Report every line below that has the string "computer" in it.

Stored items:
_____

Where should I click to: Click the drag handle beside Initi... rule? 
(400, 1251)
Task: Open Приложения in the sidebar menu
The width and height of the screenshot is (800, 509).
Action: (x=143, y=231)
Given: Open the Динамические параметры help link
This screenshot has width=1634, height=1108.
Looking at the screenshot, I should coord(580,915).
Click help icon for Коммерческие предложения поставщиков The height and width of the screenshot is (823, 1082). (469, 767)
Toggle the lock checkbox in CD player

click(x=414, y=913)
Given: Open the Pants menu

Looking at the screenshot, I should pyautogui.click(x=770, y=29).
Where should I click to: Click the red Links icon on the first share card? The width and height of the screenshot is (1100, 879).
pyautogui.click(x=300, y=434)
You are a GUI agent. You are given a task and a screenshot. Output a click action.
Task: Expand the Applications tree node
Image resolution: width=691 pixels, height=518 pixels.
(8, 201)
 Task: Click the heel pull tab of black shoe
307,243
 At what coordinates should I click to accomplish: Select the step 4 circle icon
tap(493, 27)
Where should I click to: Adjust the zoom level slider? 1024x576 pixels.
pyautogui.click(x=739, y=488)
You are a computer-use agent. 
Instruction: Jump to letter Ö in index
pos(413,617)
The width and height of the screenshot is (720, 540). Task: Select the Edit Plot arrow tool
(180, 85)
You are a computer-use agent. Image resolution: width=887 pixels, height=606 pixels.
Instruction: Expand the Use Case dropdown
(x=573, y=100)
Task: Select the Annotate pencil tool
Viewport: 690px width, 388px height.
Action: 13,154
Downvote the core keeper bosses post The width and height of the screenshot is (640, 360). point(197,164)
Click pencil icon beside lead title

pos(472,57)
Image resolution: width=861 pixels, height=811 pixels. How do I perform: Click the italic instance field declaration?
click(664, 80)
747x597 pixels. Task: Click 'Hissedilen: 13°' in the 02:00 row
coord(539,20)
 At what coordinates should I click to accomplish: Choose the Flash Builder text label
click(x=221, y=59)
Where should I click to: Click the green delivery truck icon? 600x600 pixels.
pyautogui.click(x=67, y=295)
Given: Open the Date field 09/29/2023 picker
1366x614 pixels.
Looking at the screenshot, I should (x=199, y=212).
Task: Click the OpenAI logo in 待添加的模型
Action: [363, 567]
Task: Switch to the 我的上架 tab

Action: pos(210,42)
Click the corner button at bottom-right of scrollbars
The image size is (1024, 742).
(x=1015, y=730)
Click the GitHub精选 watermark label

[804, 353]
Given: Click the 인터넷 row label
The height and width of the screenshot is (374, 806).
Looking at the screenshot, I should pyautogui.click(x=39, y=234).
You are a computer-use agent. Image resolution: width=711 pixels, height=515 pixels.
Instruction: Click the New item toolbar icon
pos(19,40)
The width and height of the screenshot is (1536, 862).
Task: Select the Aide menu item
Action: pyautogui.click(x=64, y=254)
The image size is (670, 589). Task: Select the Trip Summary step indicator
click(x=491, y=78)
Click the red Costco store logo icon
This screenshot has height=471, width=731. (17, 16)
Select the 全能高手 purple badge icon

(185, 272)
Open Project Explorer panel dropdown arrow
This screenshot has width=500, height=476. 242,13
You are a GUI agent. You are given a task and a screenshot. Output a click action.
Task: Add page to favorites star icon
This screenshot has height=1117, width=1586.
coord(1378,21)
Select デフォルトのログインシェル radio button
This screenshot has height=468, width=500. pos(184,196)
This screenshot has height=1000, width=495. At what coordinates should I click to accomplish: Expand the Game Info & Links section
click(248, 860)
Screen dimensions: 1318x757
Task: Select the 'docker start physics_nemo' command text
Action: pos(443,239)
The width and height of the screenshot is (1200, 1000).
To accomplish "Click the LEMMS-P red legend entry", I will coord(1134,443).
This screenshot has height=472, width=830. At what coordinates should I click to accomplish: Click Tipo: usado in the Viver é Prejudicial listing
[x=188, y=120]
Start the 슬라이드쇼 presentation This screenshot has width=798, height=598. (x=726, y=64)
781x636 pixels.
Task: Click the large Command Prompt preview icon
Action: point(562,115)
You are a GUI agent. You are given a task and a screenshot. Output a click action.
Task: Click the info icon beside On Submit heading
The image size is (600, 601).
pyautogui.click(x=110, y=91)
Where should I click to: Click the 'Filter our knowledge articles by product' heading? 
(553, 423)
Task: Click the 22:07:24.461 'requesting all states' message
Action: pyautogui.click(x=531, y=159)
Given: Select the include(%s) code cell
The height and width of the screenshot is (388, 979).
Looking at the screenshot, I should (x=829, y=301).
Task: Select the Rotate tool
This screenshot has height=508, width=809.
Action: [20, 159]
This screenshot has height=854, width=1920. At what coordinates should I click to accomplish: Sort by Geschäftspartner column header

_____

ANSWER TO THIS TASK =
You are a computer-use agent. 
You are a computer-use agent. Image resolution: width=887 pixels, height=606 pixels.
You are a computer-use agent. Image resolution: width=711 pixels, height=515 pixels.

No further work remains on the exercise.